Can any one recommend a camp-site close to Manchester please, i have go to Manchester on business.


----------



## jetski (Feb 18, 2007)

try burrs country park a cc site in bury


----------



## H1-GBV (Feb 28, 2006)

I was looking to work in Manchester one day in Jan - Delamere Forest (CCC) is right next door to the railway station.

However, too much worry with the weather, so I just took the train from King's Lynn and stayed in an hotel.

Gordon


----------



## jimmyd0g (Oct 22, 2009)

jetski said:


> try burrs country park a cc site in bury


Beat me to it . Although a bit too close to home for us to use as a site, we were walking in the adjacent country park a couple of weeks ago & had a nosy at the site. Large (but not over poweringly so); generally level; decent size facilities block; one pub immediately outside the site & another one about 300 yards walk away near the entrance to the country park.


----------



## dodger148 (May 9, 2005)

You could try Holly Bank CP, Warburton Bridge,nr Cadishead tel: 0161 775 2842 its a private site.
Its a straight run into Manchester (depends of course where you are going) and very easy to find if you are coming off the M6 (j21)
P135 in C&CC Big Sites Book also in other directories.
Drove past it last week and it looked reasonably busy but not full


----------



## 1302 (Apr 4, 2006)

There is a site near us in Poynton, you would have to drive to railway station (about 1 1/2 miles) and the train is direct 20 mins to man piccadilly, the car park Poynton is a decent size and free


----------



## Nickmimi (Jun 6, 2005)

many thanks for those that replied, we stayed at Holly Bank Campsite in the end. 

I would post a review of this site but dont want to upset anyone.

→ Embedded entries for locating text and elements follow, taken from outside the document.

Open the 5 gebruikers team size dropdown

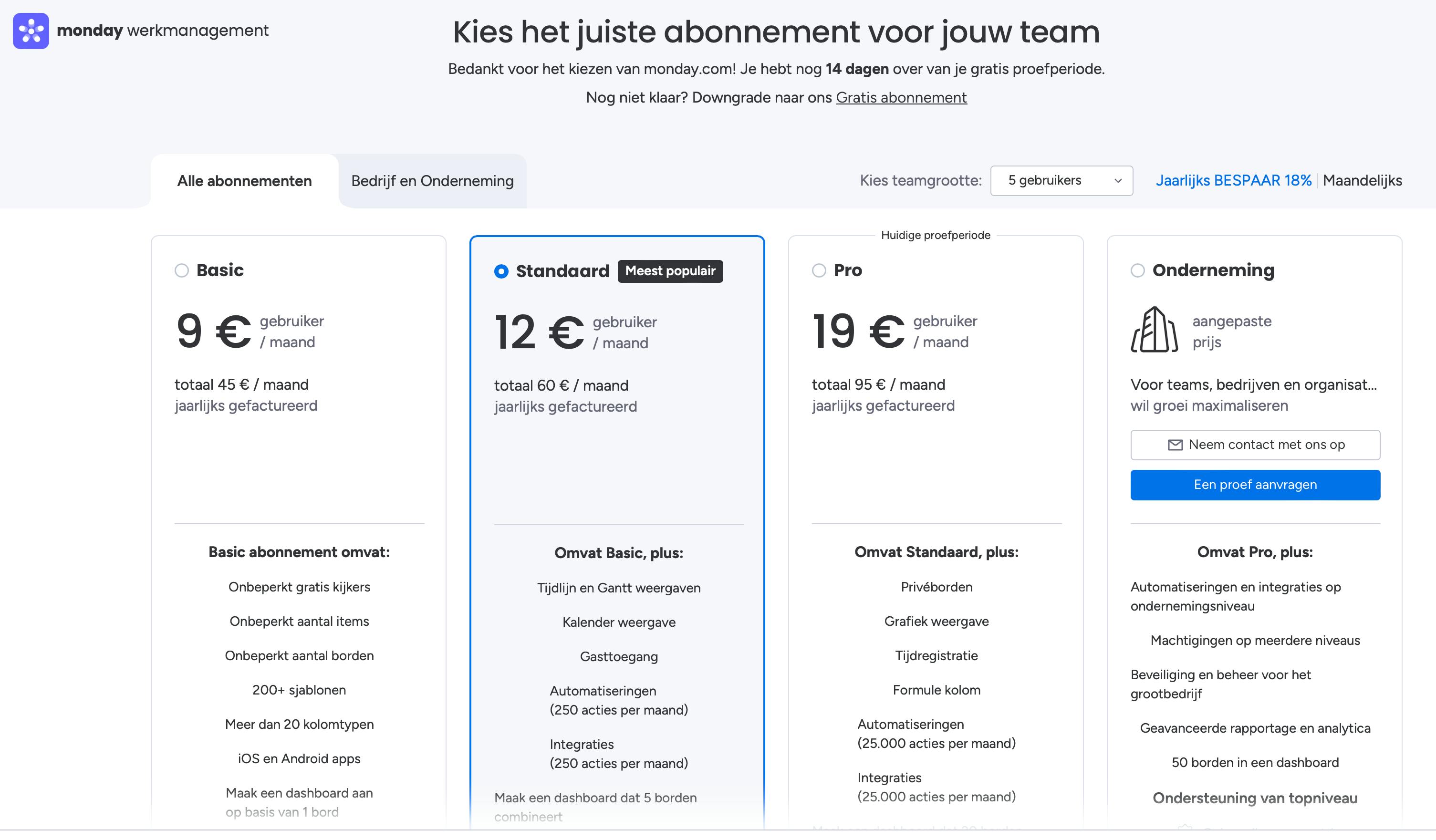[1061, 181]
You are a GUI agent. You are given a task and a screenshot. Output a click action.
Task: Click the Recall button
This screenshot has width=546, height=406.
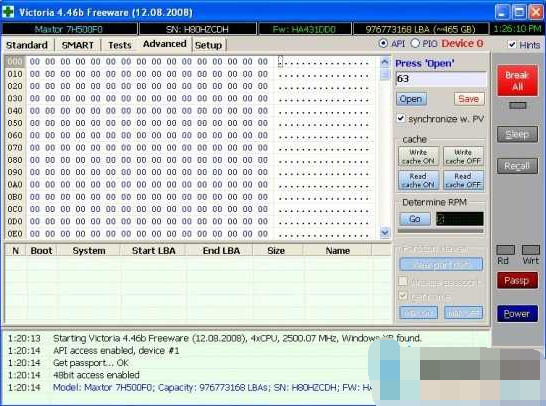click(517, 166)
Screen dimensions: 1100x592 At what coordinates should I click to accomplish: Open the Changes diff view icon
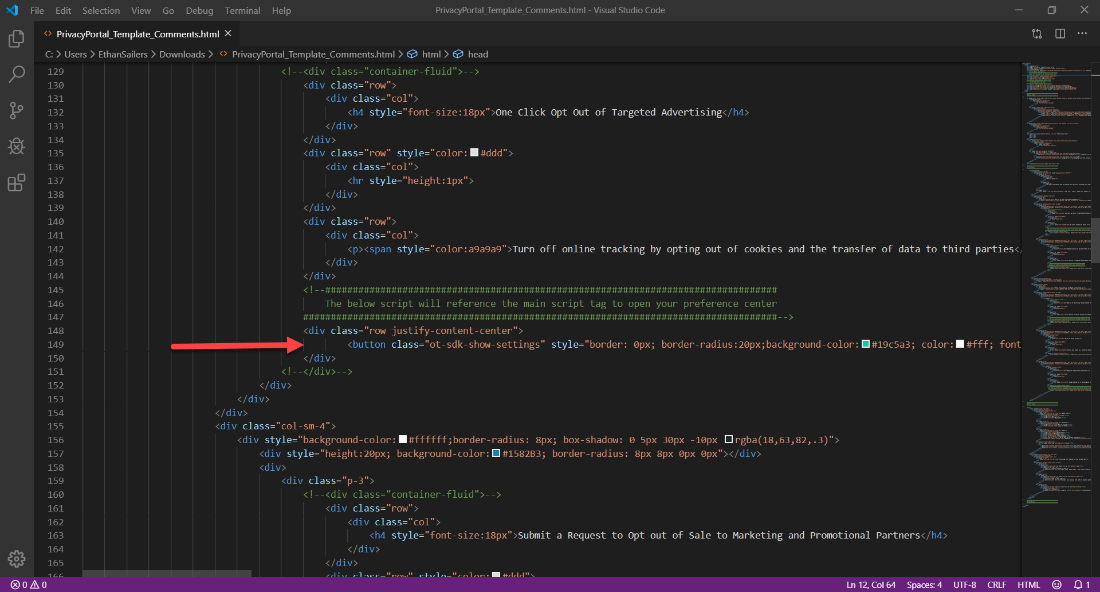(x=1037, y=32)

If you want to know what its like at Holy Bank contact me directly please

Nick & Mimi


----------



## bognormike (May 10, 2005)

why not? was it that bad?

the campsite reviews are supposed to help others in their decisions when planning a trip - if it's rubbish, tell us!


----------



## dodger148 (May 9, 2005)

I too think you should report as found and may be add the date. 

Although I suggested the site it is many years ago we used it for a couple of nights, when moving back to the N.West. 
We didnt use any of the facilities on site.
It is in a handy spot and it was on that basis I suggested the site.


----------



## gaspode (May 9, 2005)

Nickmimi said:


> I would post a review of this site but dont want to upset anyone.


I quite agree with the previous two posters, I doubt anyone would be upset if your review isn't too favourable, in fact you could save other members a good deal of trouble in the future. I see that the site has several "mixed" reviews elsewhere on the internet so you wouldn't be the first visitor to be disappointed.

If you would prefer to submit a review anonymously, PM me with the details and I'll see what I can do. :wink:


----------